Since last August, campuses have been looking for ways to save money through consolidation. The funds will be reallocated to directly serve students, including to the hiring of new professors.
"This is just the beginning as we continue to review where and how we can streamline our administrative costs and share best practices across SUNY," system Chancellor Nancy Zimpher said in a statement.
The most public examples are new shared presidencies of two pairs of campuses: SUNY colleges at Delhi and Cobleskill in neighboring Delaware and Schoharie counties, respectively; as well as Morrisville State College and SUNY Institute of Technology, in Madison and Oneida counties, respectively.
A shared presidency between SUNY colleges at Canton and Potsdam is under consideration, as well.
"The stuff that catches people's attention is, well, what's going to happen to person x and person y," Zimpher said during a recent meeting with Gannett's Albany Bureau. "And we're working through that.

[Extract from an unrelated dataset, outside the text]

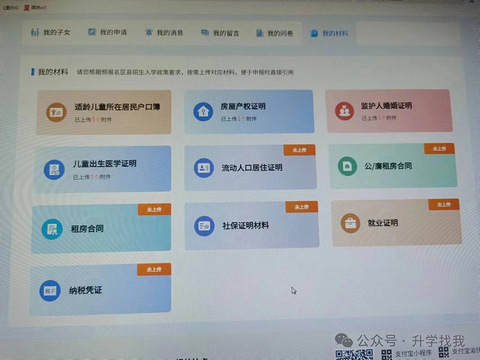
Task: Switch to the 我的子女 tab
Action: click(x=50, y=32)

But we are also holding people's feet to the fire."
Zimpher said universities and colleges that share administrators or services will retain their individual identities.
"If the mascot stays the same, and the school pledge and the mission and the graduation -- the ceremonial and the fiscal plan is still there, I bet you, most people don't care how many CFOs you have," she said. "And they never have. Ask anybody: We're top heavy. Cut out those administrators and life will go a lot better."
But more widespread than sharing administrators is sharing back-office operations, like accounts payable workloads, or entering joint bids for purchases of athletic apparel or janitorial supplies.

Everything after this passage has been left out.